В октябре 1957 года первый искусственный спутник преодолел притяжение Земли, открыв космическую эру человеческой истории. В этом же году вернулась в космические дали и советская научная фантастика: журнал «Техника — молодёжи» начал публикацию самой значительной отечественной утопии ХХ века — роман Ивана Антоновича Ефремова «Туманность Андромеды». 65-летию книги, прорубившей литературное окно в дальний космос, посвятил свой этюд мэтр российской фантастики, прозаик, публицист, поэт и переводчик, постоянный автор нашей газеты Геннадий Мартович Прашкевич.
В конце пятидесятых (прошлого века) в руки мне попала научно-фантастическая повесть Сергея Беляева «Десятая планета».
«Двадцатого октября 1956 года к вечеру погода окончательно испортилась. Над зданиями Главного астрономического института нависли серые низкие облака». Так она начиналась.
Но как это? — не сразу понял я.
Речь в книжке идёт о будущем! — а я читаю её в январе 1957 года, то есть, советские астрономы уже обнаружили десятую планету нашей Солнечной системы.

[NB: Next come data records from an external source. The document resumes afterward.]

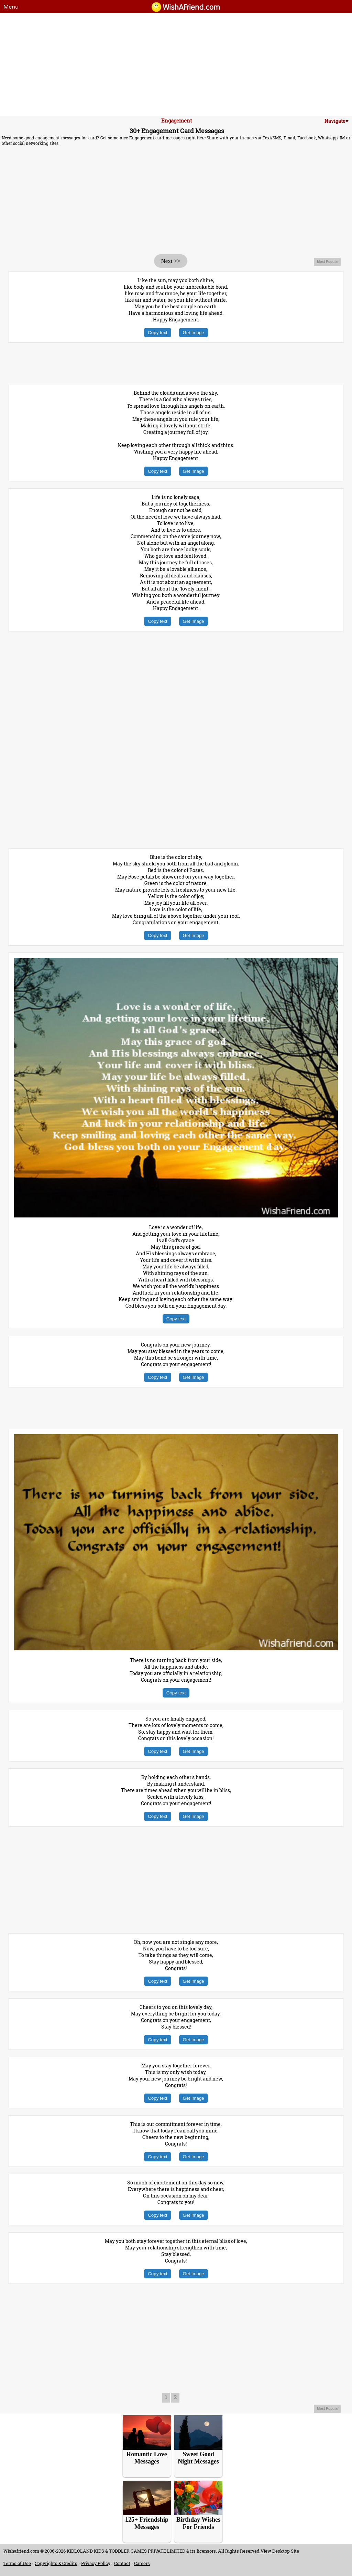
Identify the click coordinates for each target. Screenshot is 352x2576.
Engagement (176, 120)
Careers (142, 2563)
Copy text (157, 332)
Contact (122, 2563)
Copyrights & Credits (56, 2563)
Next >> (170, 261)
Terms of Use (17, 2563)
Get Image (193, 332)
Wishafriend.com (21, 2551)
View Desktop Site (280, 2551)
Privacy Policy (95, 2563)
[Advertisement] (176, 64)
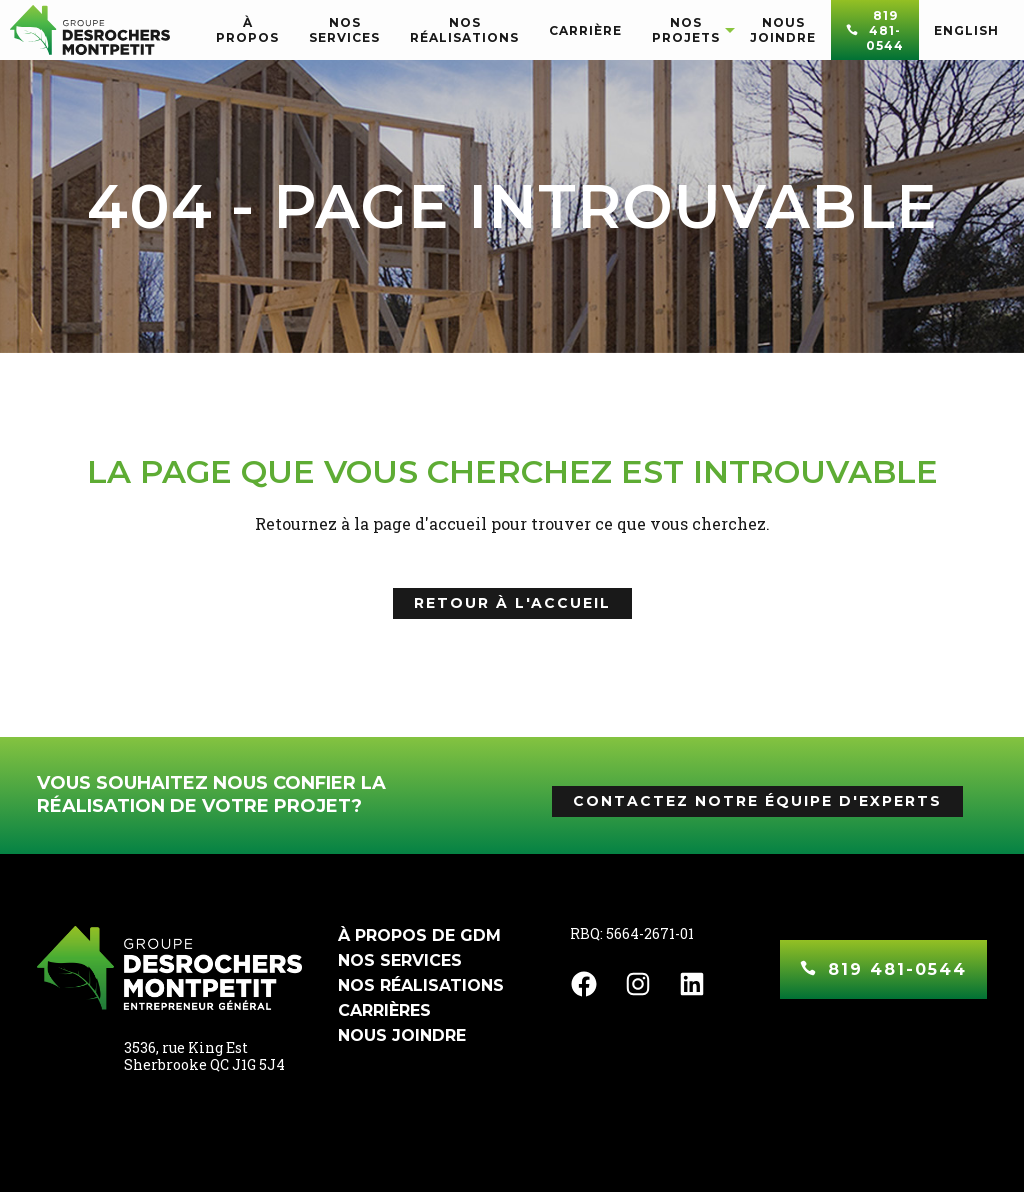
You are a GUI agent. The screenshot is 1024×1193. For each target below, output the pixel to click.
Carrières (384, 1010)
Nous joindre (402, 1035)
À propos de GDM (419, 935)
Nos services (400, 960)
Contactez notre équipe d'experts (757, 801)
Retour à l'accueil (512, 603)
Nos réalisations (421, 985)
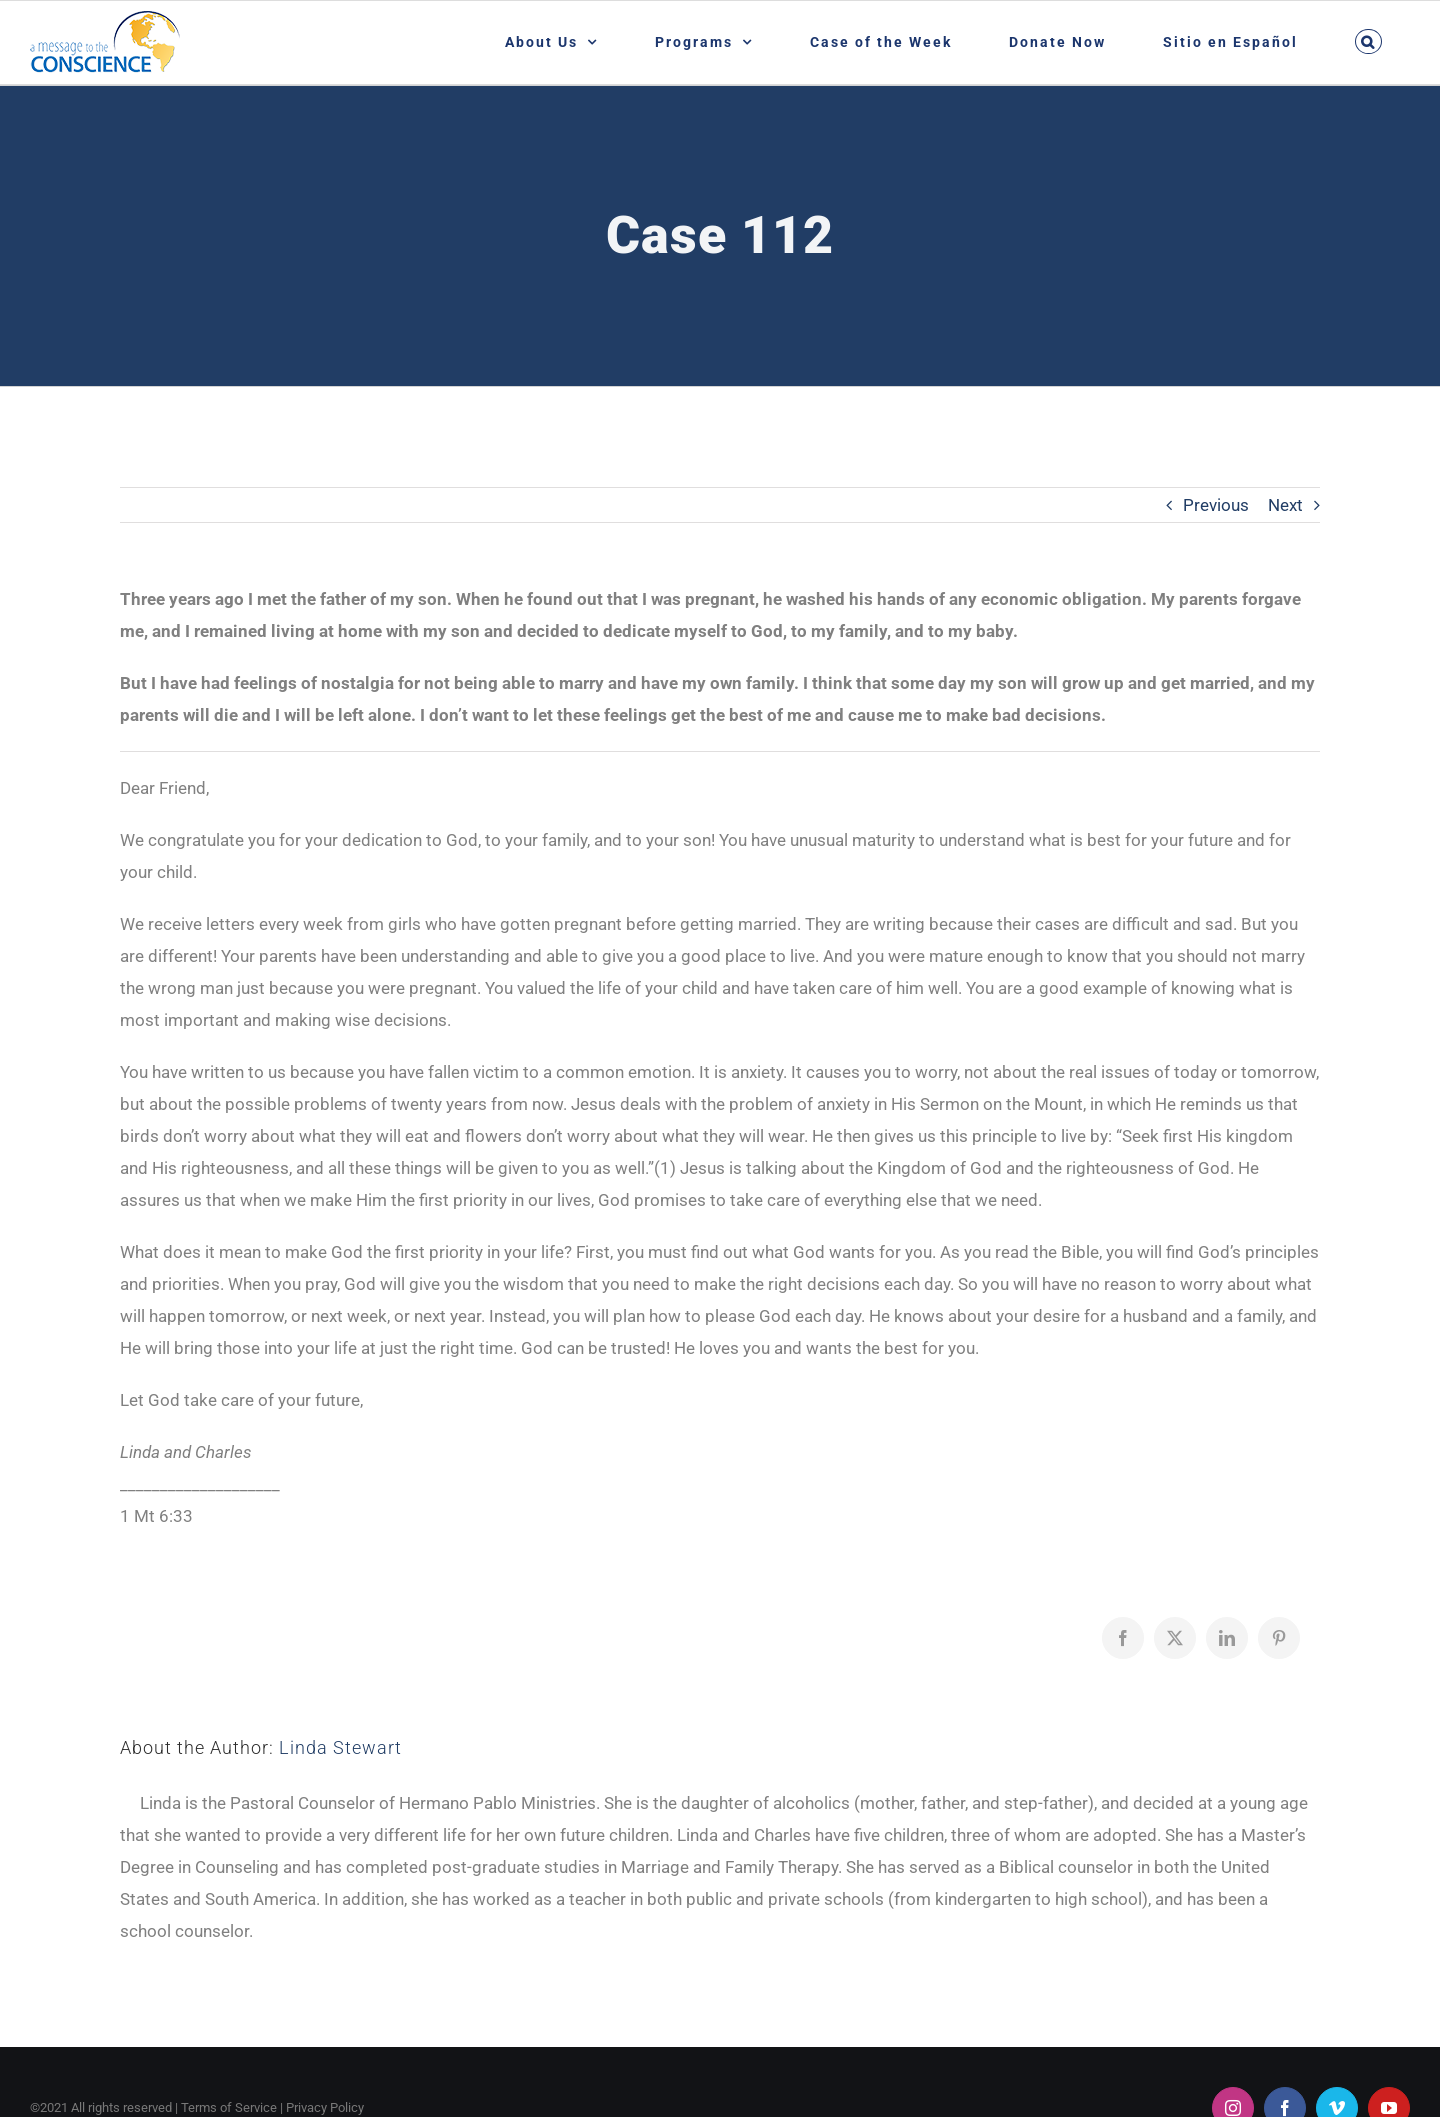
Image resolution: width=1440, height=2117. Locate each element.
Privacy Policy (325, 2107)
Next (1285, 505)
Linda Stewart (340, 1747)
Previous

Планета эта расположена прямо за нашим Солнцем, и движется по орбите с той же скоростью, что Земля, поэтому мы её не видим, она для нас планета-невидимка. Но на ней, на этой невидимке уже побывал советский академик Солнцев! «Ряд приземистых, низких, как бы вросших в почву строений… Окна в переплетах тяжелых решеток зияли, словно глаза мертвецов… У ближайшего строения стоял низколобый человекообразный маньяк… Он был тяжёл и неподвижен, как изваяние. Он держал в поросших шерстью передних лапах странный длинный предмет с острием на конце. Казалось, он не дышал. Но он поводил глазами, пустыми глазами одержимого…»
Ужас какой! Хорошо, что всё это происходит не на Земле!
«Он — (человекообразный, — ГП) — поднял острие, и гулкие звуки гонга прозвучали в знойном воздухе. Из зданий начали выходить люди… Изможденные, страдающие… Все одеты в рубища, в грязные лохмотья. Некоторые несли на руках детей. А человекообразные взмахивали острыми палками и били их…»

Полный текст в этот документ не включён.